- **Task input**
● ● ● ● ●

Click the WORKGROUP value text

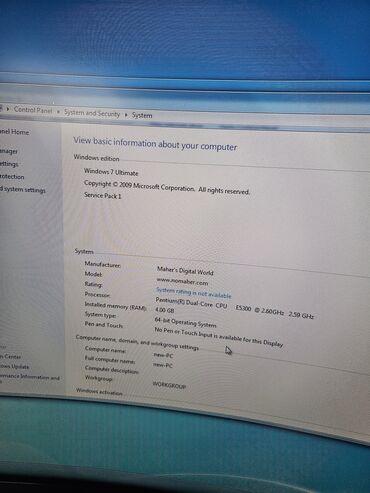(x=169, y=385)
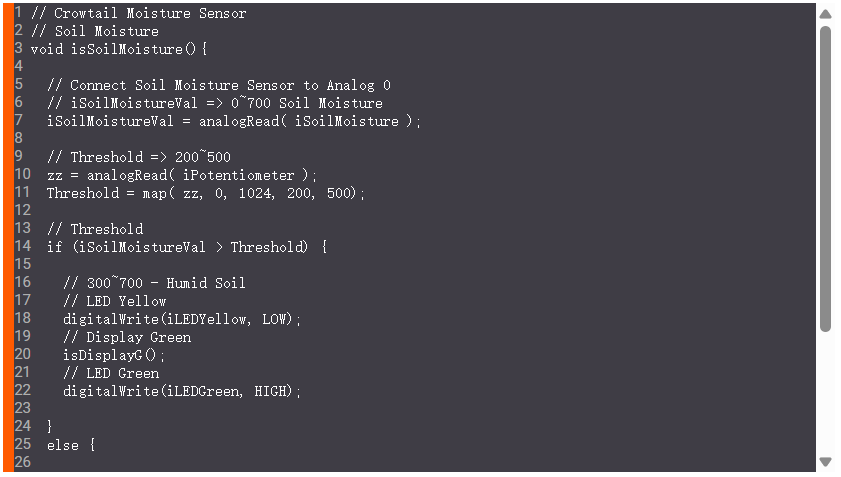Click the scroll up arrow
Screen dimensions: 841x477
point(825,14)
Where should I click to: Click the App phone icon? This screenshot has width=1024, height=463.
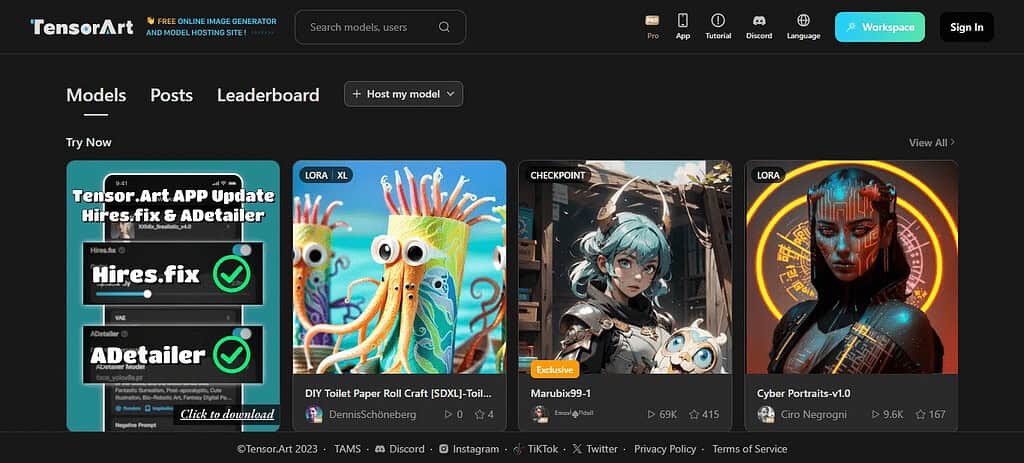683,20
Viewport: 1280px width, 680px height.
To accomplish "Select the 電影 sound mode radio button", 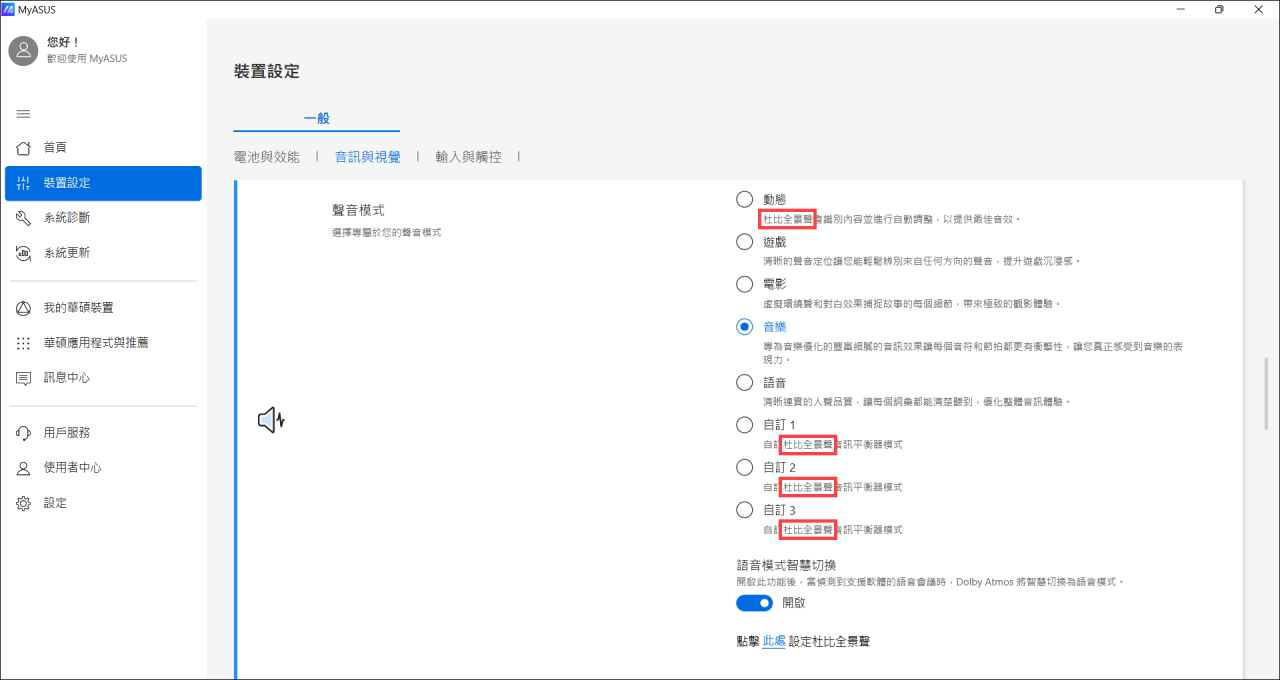I will click(x=744, y=284).
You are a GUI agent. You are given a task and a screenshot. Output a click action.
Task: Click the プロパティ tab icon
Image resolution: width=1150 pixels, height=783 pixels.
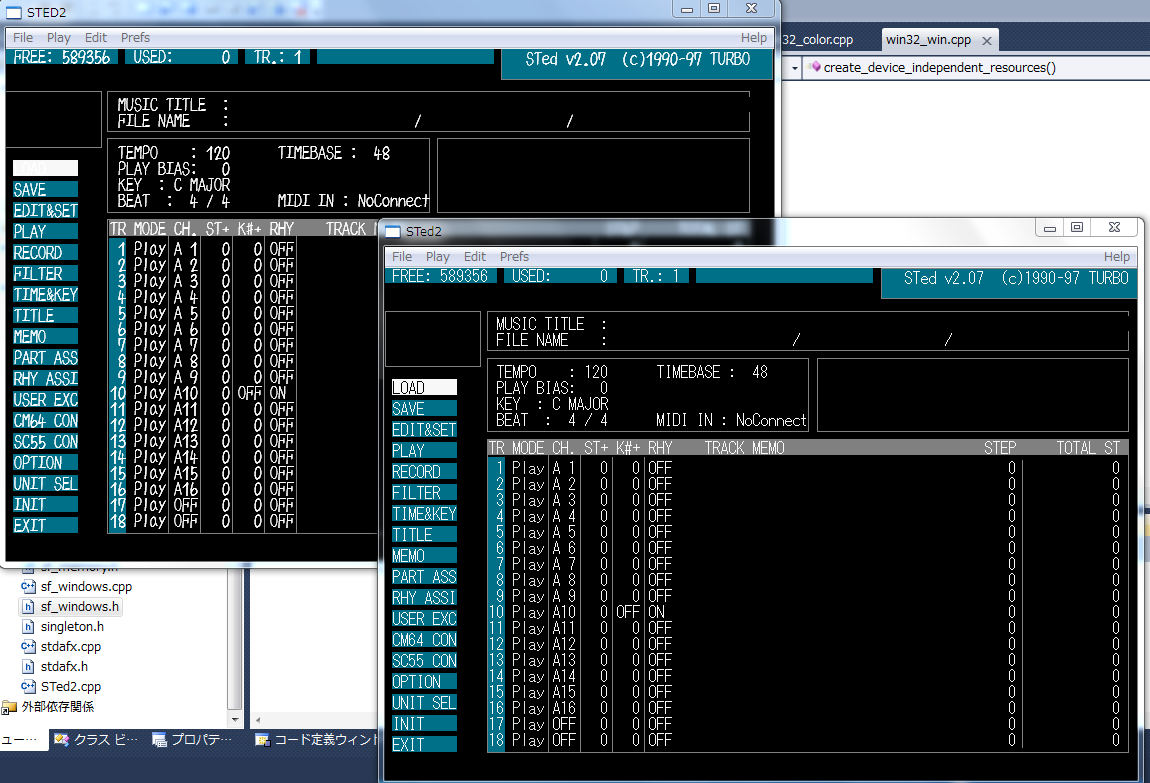click(159, 740)
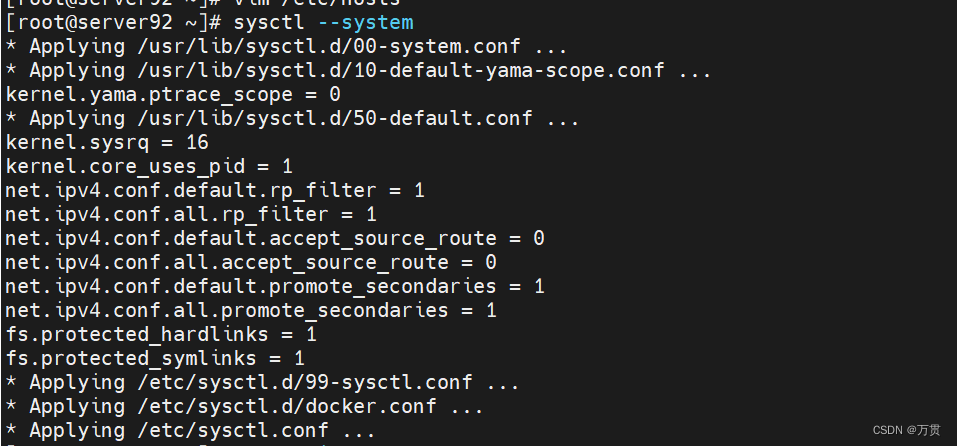Screen dimensions: 957x446
Task: Click the docker.conf applying line
Action: click(x=245, y=406)
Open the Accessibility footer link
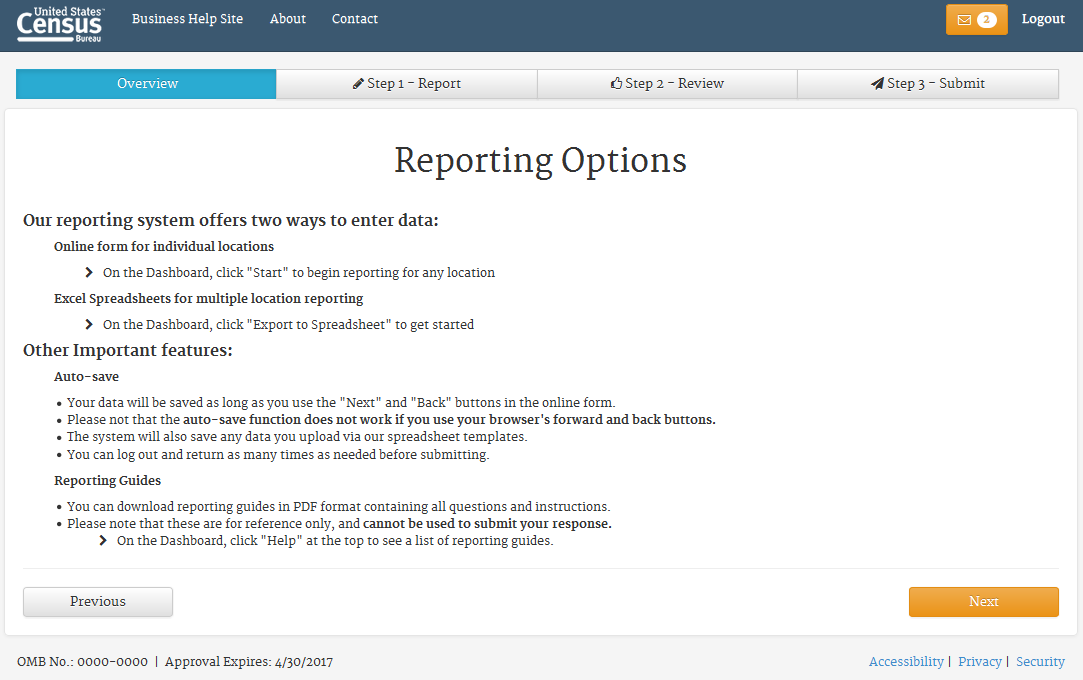Screen dimensions: 1083x680 click(906, 662)
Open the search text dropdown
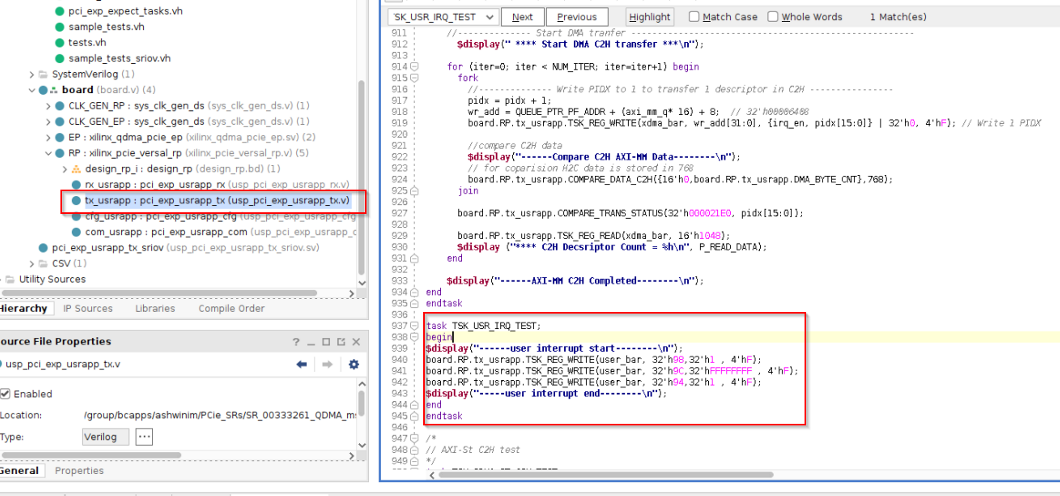This screenshot has width=1060, height=496. coord(489,17)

● ● ● ● ●

- **Task instructions**
Only the lines from the one with "You are a GUI" through the final line of the entries above are to be repeated, exactly as written and without pictures.

- **Result of the exercise**
You are a GUI agent. You are given a task and a screenshot. Output a click action.
Task: Click the プロパティ tab icon
Image resolution: width=1150 pixels, height=783 pixels.
click(159, 740)
Screen dimensions: 957x446
Task: Click the docker.conf applying line
Action: click(x=245, y=406)
Open the Accessibility footer link
Screen dimensions: 1083x680 click(906, 662)
Open the search text dropdown
This screenshot has width=1060, height=496. coord(489,17)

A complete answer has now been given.